* _WORK REQUEST_
Across the entries below, determine how many lines include the word "resolution". State only the resulting number.

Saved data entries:
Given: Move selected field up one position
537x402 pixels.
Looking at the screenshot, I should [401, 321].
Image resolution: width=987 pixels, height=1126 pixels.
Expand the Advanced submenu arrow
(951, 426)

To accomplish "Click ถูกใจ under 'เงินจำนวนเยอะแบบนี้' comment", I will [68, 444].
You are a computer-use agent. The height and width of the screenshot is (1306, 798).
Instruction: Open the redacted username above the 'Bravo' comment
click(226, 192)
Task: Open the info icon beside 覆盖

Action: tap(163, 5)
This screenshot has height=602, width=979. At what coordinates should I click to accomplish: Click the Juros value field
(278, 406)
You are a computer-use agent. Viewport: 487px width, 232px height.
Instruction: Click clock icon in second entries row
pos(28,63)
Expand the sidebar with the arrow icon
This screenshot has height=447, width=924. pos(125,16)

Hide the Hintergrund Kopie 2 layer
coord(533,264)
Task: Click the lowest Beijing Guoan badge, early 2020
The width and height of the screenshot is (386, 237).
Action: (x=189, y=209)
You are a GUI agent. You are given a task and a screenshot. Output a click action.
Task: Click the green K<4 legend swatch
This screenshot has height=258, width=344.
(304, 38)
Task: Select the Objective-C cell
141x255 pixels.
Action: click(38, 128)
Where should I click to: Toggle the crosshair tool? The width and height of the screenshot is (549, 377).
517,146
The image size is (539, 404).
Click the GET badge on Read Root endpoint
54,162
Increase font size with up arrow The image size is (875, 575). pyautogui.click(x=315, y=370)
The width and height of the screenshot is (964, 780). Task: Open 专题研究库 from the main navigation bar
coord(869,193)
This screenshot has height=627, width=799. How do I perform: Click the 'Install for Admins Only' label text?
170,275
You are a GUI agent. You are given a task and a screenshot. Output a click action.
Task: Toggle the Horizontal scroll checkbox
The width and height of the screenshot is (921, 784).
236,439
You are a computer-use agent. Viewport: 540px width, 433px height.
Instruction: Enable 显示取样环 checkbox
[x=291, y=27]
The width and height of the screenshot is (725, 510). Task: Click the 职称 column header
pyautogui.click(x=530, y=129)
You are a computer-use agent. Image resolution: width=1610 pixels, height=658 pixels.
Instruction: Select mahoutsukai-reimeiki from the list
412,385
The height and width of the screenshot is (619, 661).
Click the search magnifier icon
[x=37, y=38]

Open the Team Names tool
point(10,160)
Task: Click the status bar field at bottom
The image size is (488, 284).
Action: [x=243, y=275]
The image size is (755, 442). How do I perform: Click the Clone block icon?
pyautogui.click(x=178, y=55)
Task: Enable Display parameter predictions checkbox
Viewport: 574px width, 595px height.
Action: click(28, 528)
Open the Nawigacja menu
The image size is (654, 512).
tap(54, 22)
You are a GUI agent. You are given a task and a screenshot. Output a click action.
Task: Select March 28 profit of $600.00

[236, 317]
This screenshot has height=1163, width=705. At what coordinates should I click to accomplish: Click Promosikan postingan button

* _SOLUTION TO THE EXERCISE_
2